It is February 27th, three days after the start of the Russian invasion of Ukraine, when Russian tanks roll into Kharkiv. Sergey Gerasimov hasn’t seen them on his street yet, he heard it from a friend. Or from his daughter, who says she saw a tank that had “taken off”.
And he watches videos of confused Russian soldiers who, contrary to expectations, are not greeted with flowers, bread and salt, but instead are fought. “You look really sloppy but relaxed. They don’t know what to expect. (…) The intruders are chased through the city like Guy Montag from Fahrenheit 451. It takes a long time for them to die.”
Gerasimov, who was born in Kharkiv in 1964, studied here and still lives today, has been writing a diary since the beginning of the war. Passages from it first appeared in the “Neue Zürcher Zeitung”, among others. He currently lives with his wife, his daughter, her boyfriend, five cats and a hamster in two rooms on the third floor of a high-rise building in the center of Kharkiv.
Although the Russians were quickly driven out of the city, Kharkiv has been bombed and riddled with rocket attacks every day since then, until today. Gerasimov notes which schools, hospitals, kindergartens and public facilities were destroyed in addition to the normal residential buildings, for example a fifth of all schools are said to be in ruins.
Gerasimov was born in Kharkiv and still lives here
The opera house is also damaged, as is the swimming pool where he learned to swim and the zoo. On March 9, Gerasimov states: “Just two weeks ago, Kharkiv was as beautiful as a finely worked jewel. Now the city is a horror.”
He talks about the people around him who are trying to survive this horror in one piece, who are getting sick, who, like him, are getting used to the attacks. For example, on April 15, a beautiful spring day, many people go for a walk in the city, “they seem comfortable and relaxed, maybe a little crazy.”
In addition to the many ruins, the cityscape is characterized by queues of people in front of the shops, especially in front of pharmacies and the Nova Poschta shops equipped with relief supplies. These snakes are only measured in units of time, two hours long, two days long, and each has its own character, democratic and respectful, authoritarian or psychotic.
Gerasimov considers leaving the city. But he knows that the nearest Poltava is overcrowded and that there is no safe place in Ukraine anyway, “in the relatively safe places, people are crammed together like sardines. So we don’t know what to do.”
Speak Russian – and fight the Russians
Despite the precarious situation, he worries about his relationship with Russia, where he basically grew up and has three cousins who also presumably see Nazis everywhere in Ukraine. He thinks about Putinophilia and Russism, about the terrible and terribly effective propaganda of the Russians.

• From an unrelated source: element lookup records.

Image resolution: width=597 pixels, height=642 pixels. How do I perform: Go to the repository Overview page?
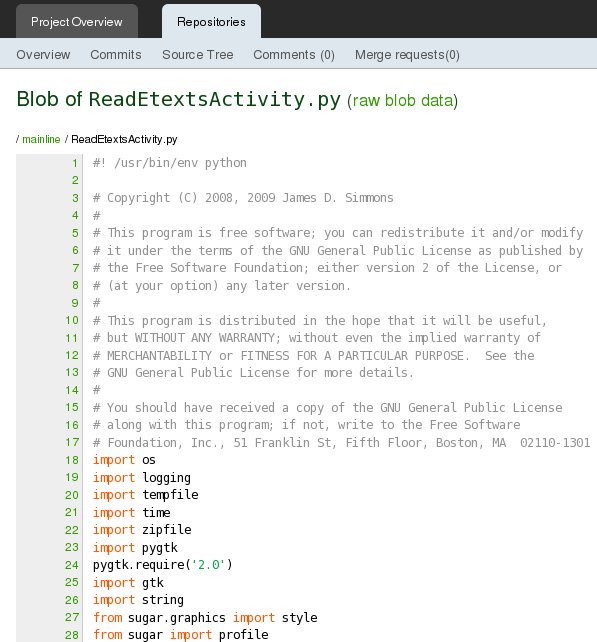43,55
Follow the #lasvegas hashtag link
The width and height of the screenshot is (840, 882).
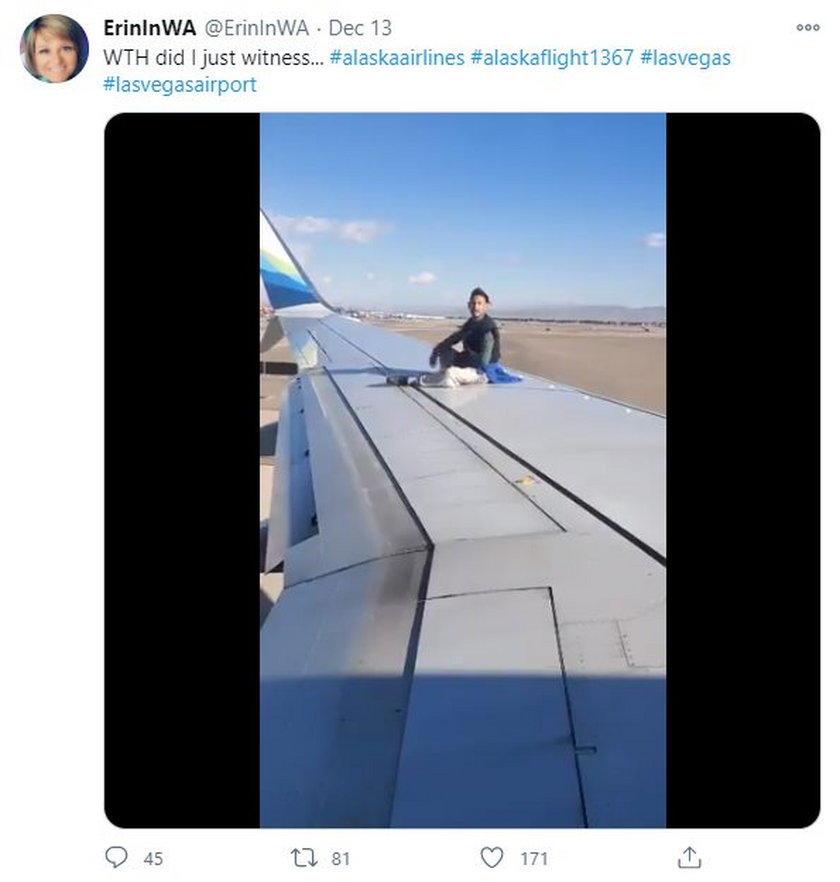tap(685, 57)
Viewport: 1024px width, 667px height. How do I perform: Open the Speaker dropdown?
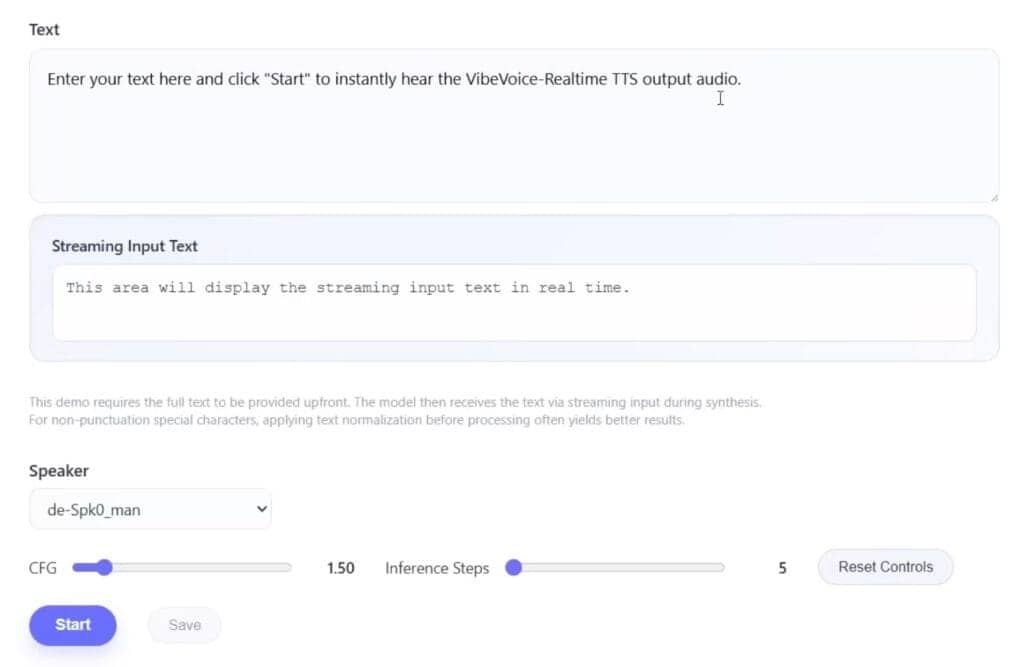point(150,509)
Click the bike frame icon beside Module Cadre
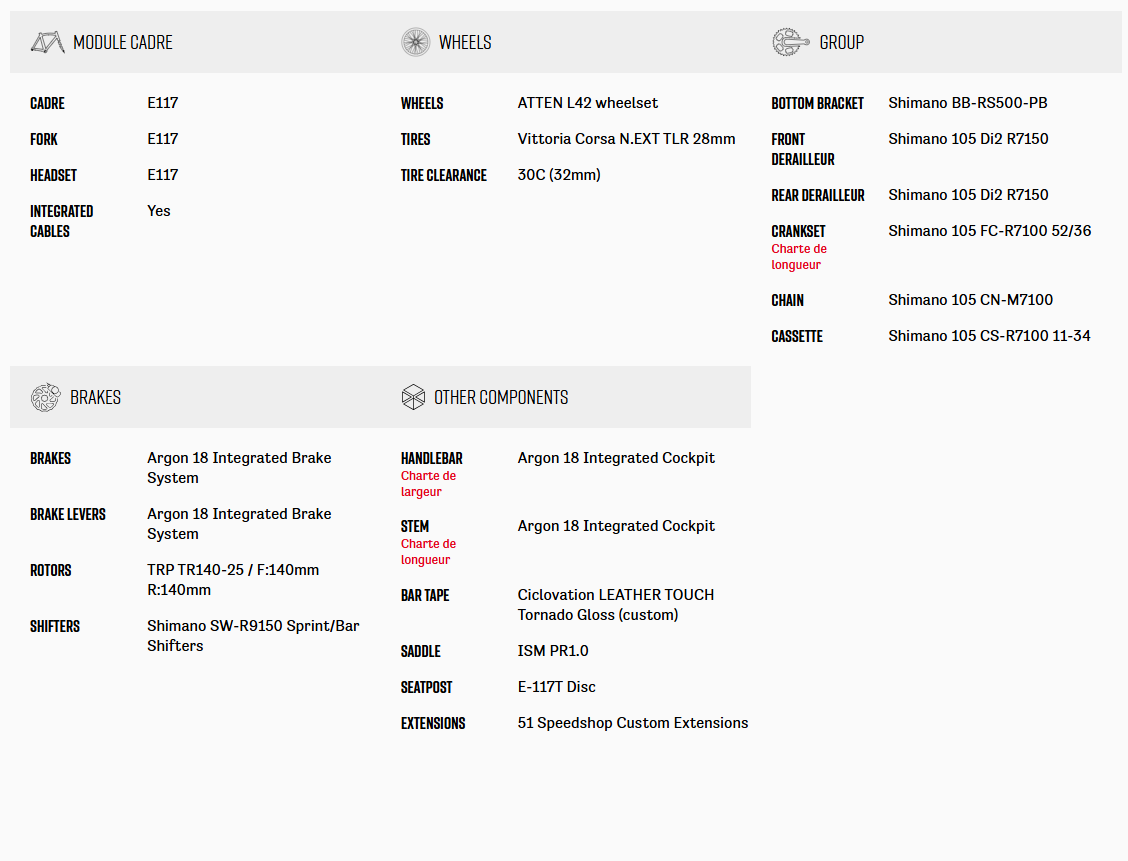The width and height of the screenshot is (1128, 861). pos(47,42)
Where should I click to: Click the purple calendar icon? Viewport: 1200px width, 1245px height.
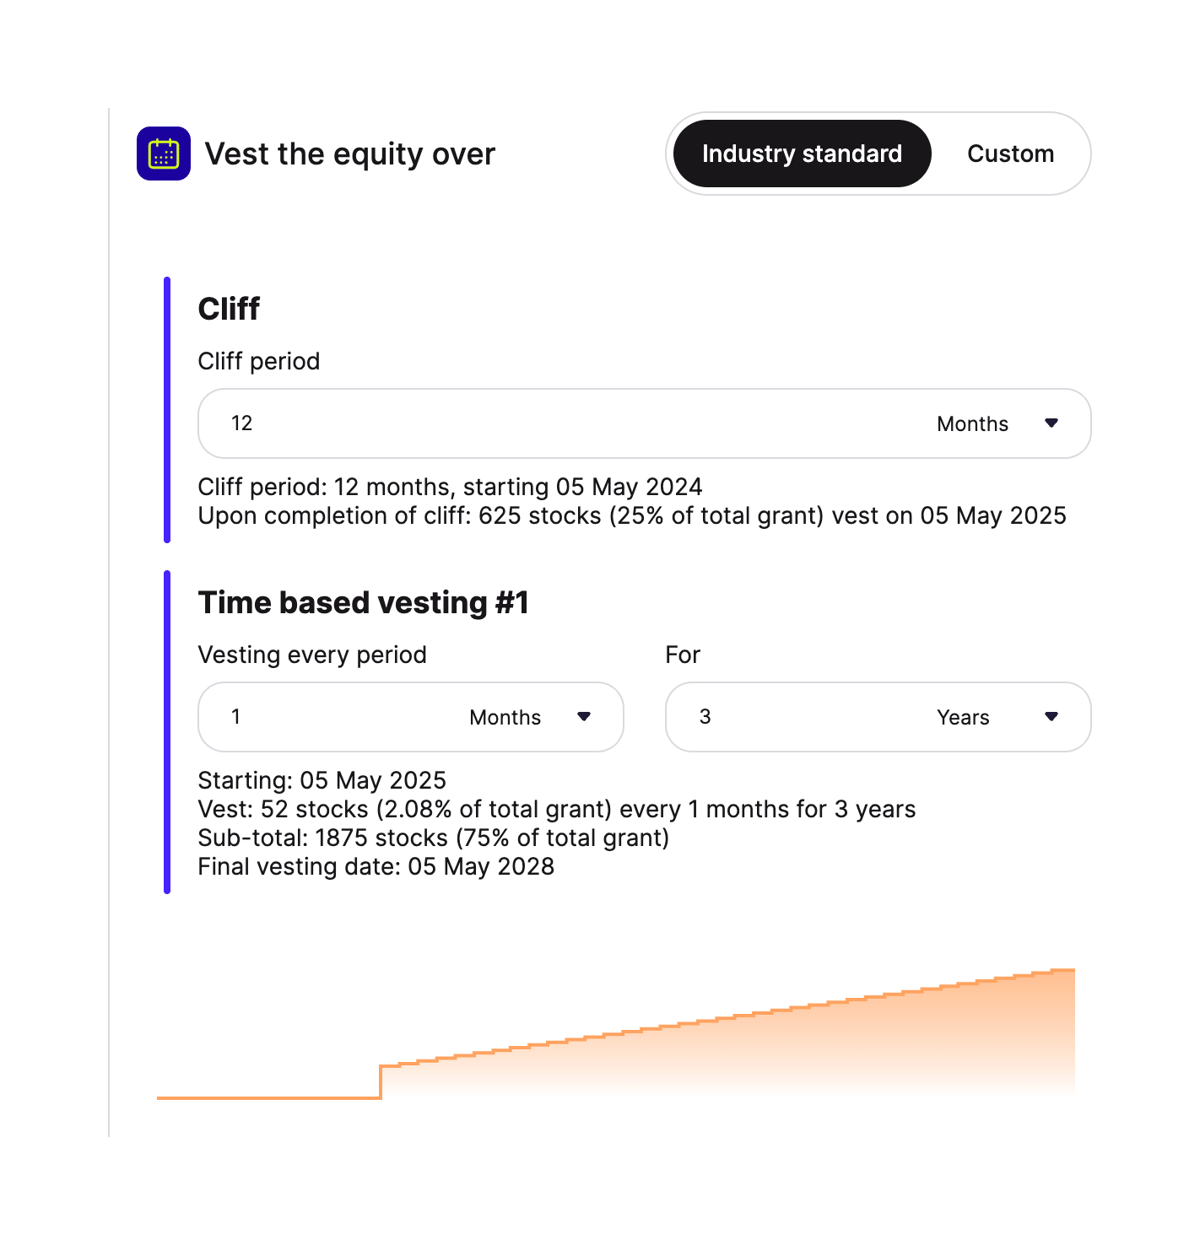point(163,153)
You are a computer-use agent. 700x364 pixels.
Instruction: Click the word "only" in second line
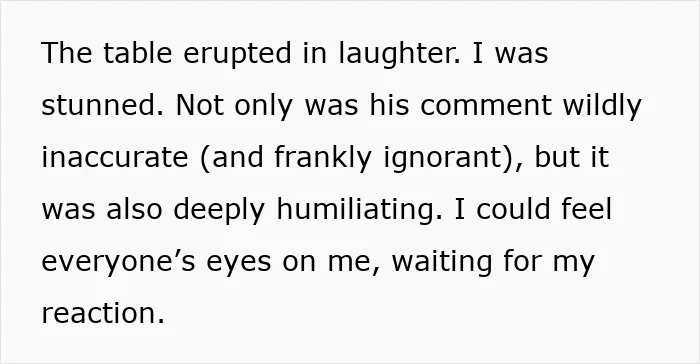[263, 106]
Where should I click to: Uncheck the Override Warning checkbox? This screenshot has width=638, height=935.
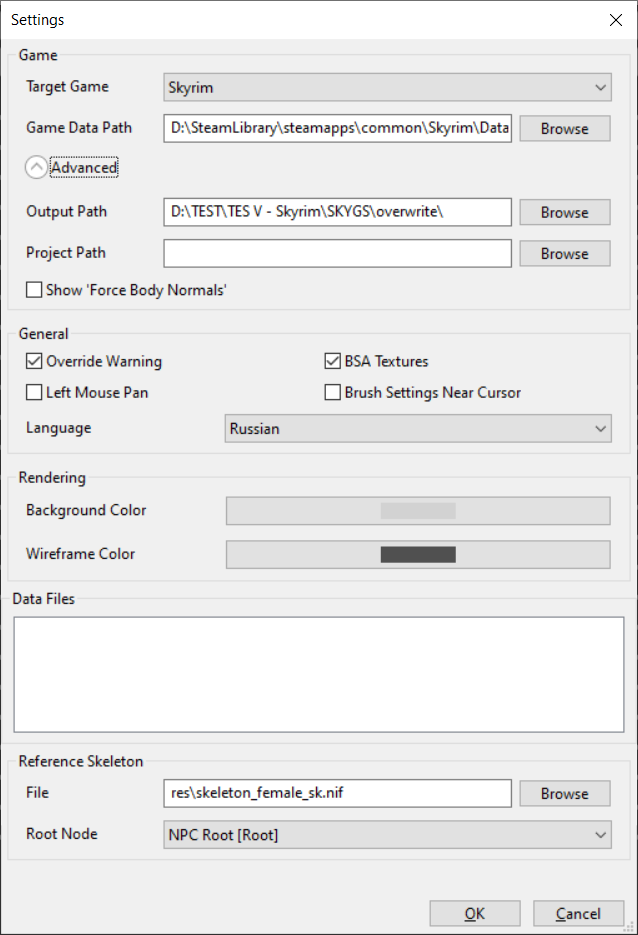click(x=34, y=362)
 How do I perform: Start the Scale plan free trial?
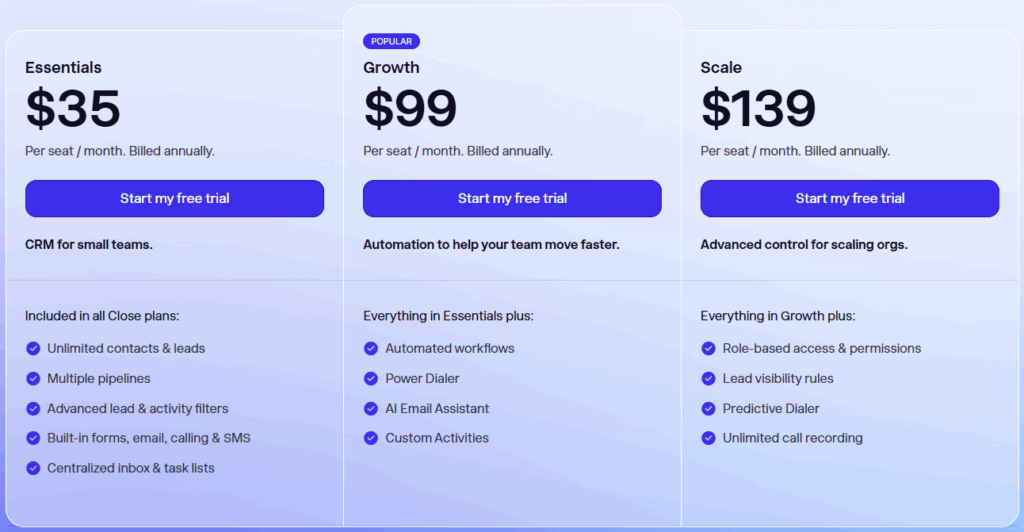click(849, 198)
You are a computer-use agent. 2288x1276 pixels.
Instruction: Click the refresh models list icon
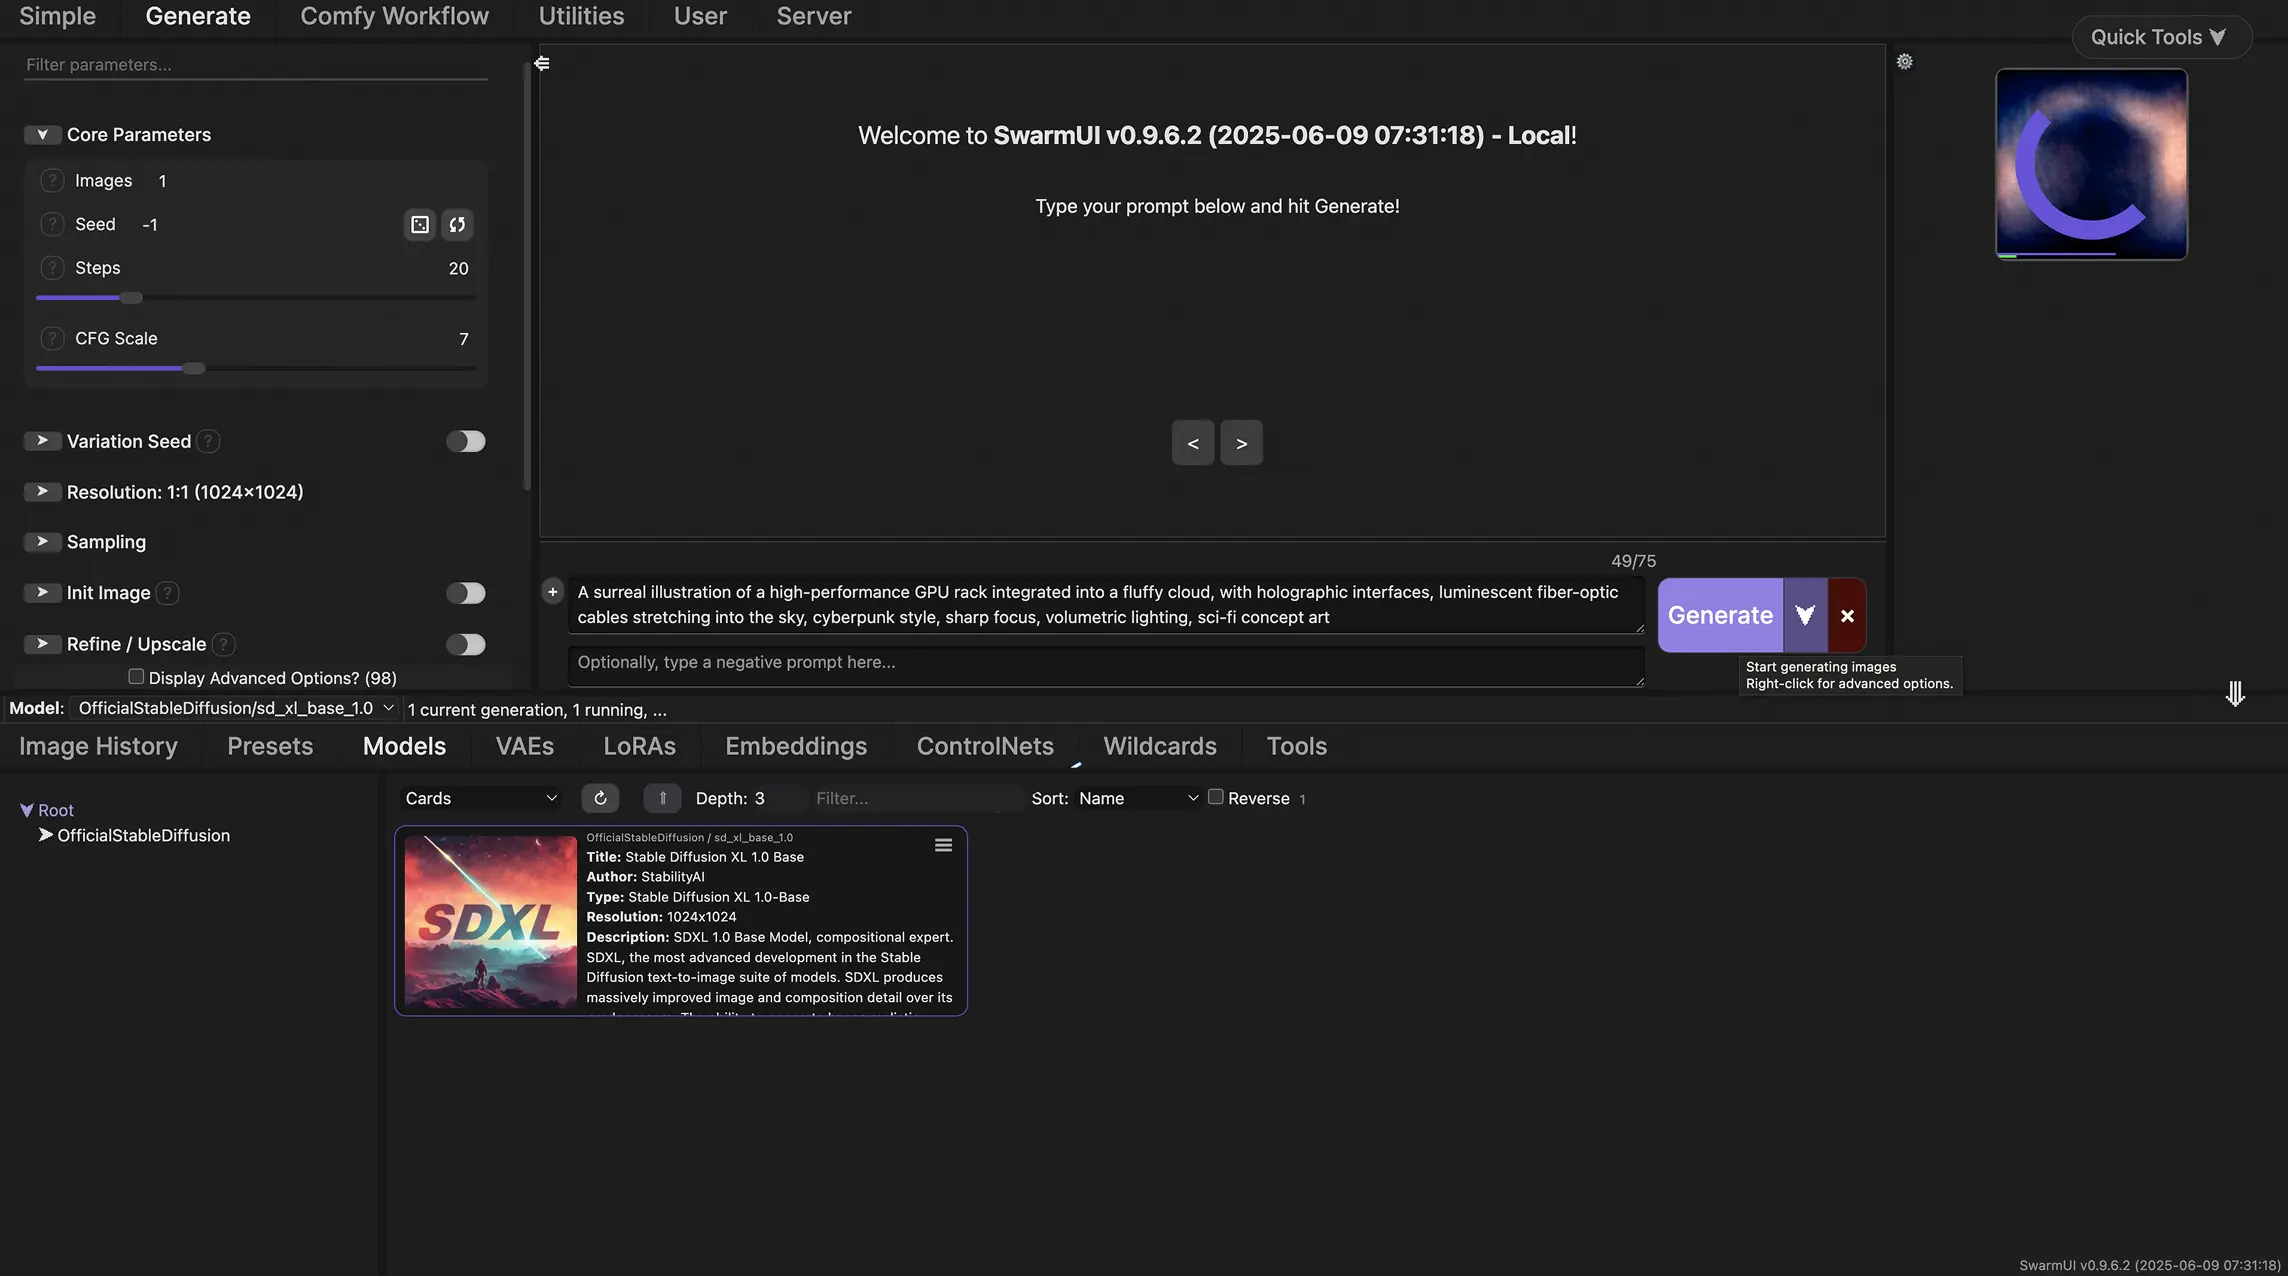[600, 798]
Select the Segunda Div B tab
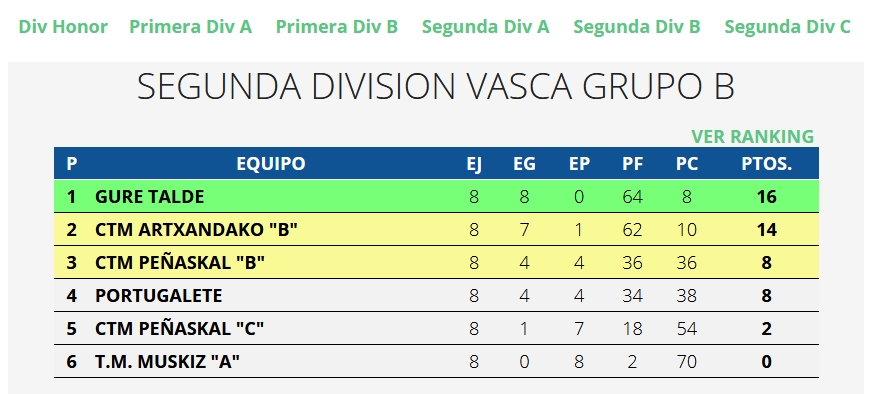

And about the nationalism of the Ukrainians: “Most people in Kharkiv (…) speak Russian while fighting the Russians. Nobody finds that strange. We fight for freedom, democracy, justice, equality and dignity…(…) Where is there nationalism in our fight? It is the most global and universal thing I can imagine.”
The German publisher called Gerasimov’s war diary “Fire Panorama”. It’s unhappily colorful and atmospheric. But taken as a whole, the Ukrainian writer’s entries are a darkly shimmering panorama, a tableau made up of descriptions, reflections and memories.
Despite the speed with which Gerasimov wrote his texts, “Fire Panorama” is reminiscent of Serhij Zhadan’s Kharkiv declaration of love “Mesopotamia” in passages, but understandably lacks any lightness. The diary ends on April 18, but is still valid today.
The fighting for Kharkiv continues unabated, the destruction progresses. Sergei Gerasimov, however, remains true to his hometown and he writes. He cannot understand the madness of war: “Some things defy logic.”